Apart from the rhetoric of self-interest rightly understood that he uses in the essay—the hospital will help others but also help all who give—Franklin clearly and most stirringly appeals to the idea that disease is the occasion for charity, for the practice of which we are rewarded with heaven and for the neglect of which we are punished by the fires of hell.

It is one thing to tend to the sick, even with a hospital and improved methods for alleviating suffering, and quite another to put an end to the very occasion for charity by conquering human disease. One might make the heterodox argument that working toward the technological conquest of disease and death is the highest charity, and that those devoted Baconians who die before the full conquest of death will be resurrected by those who work afterward, with their dead bodies brought skillfully and charitably back to life. One might say that all this is the working out of divine providence. Only such an argument could square the Baconian project, as Franklin understood it, with any belief in the seriousness of Franklin’s piety.

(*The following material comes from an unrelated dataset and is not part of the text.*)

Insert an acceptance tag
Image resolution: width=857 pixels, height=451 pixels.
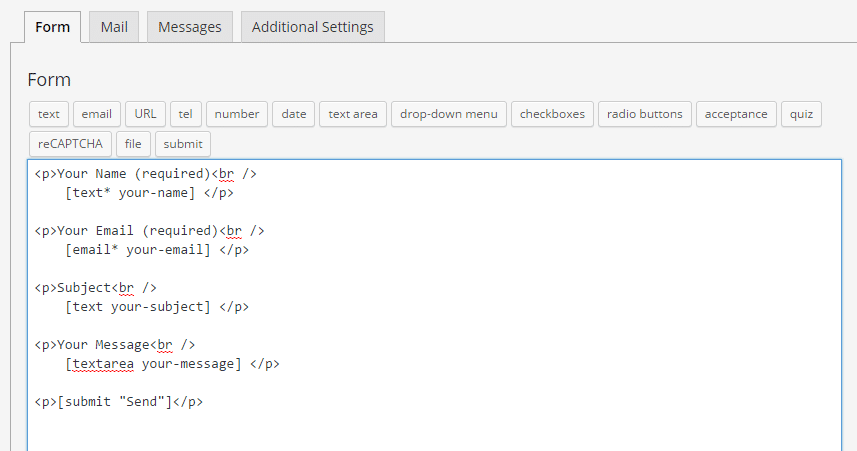[x=736, y=114]
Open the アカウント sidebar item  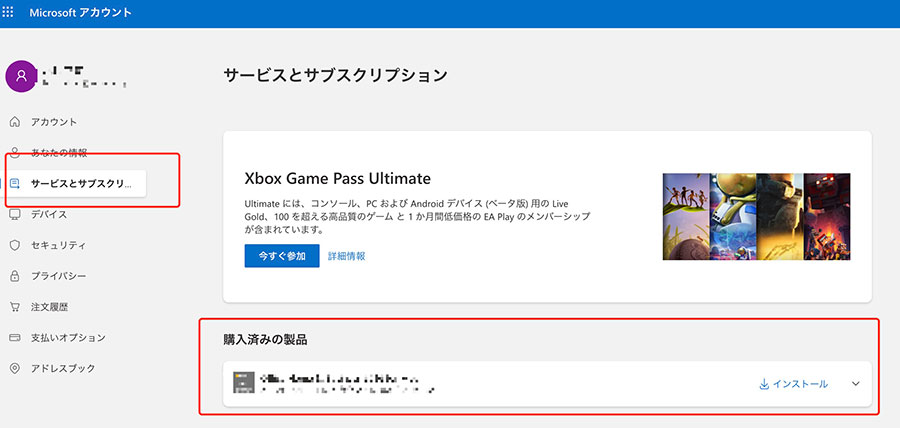(54, 122)
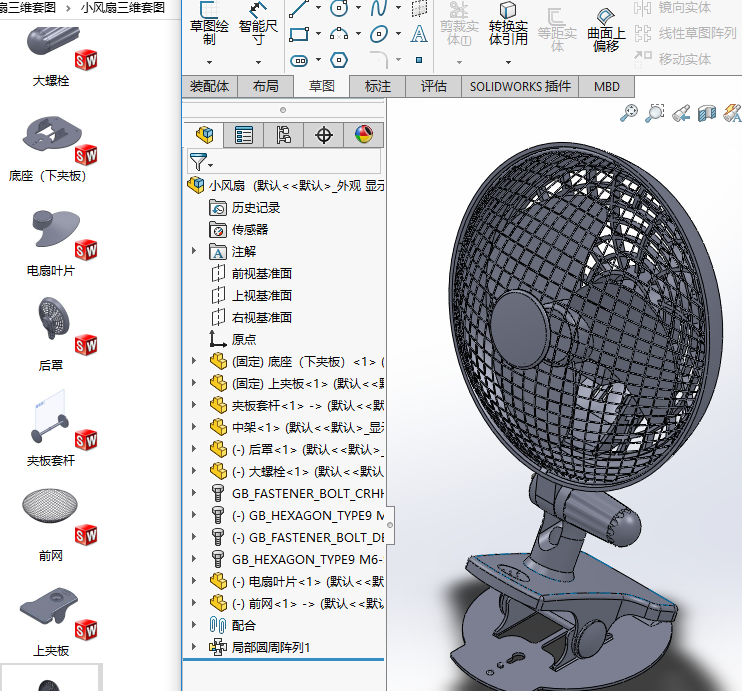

But Franklin knew this argument would be a hard sell to his Calvinist and Presbyterian neighbors. For them, taking salvation into one’s own hands is the essence of the sin of pride. And the Baconian way to self-salvation could be seen as the most obnoxious way imaginable—or at least the most foolish, since the omnipotent God, who has miraculous command over all the motions of nature, has already determined who will and will not be saved at the real end of days.

Faith and Reason

These reflections bring us back to Franklin’s nasty crack about boys, girls, and experiments with mephitic air. To the pious believer, such dark humor is deadly serious, falsely treating man as both a thing and a god, available for use and answerable to no power higher than the scientific will. Without the divine law, every moral slope in the project of science is a slippery one. At the same time, those who think we’re on our own in this world suspect that the believers will use the slippery slope bogeyman, at crucial turns, to butt into and retard the humanistic project of modern science.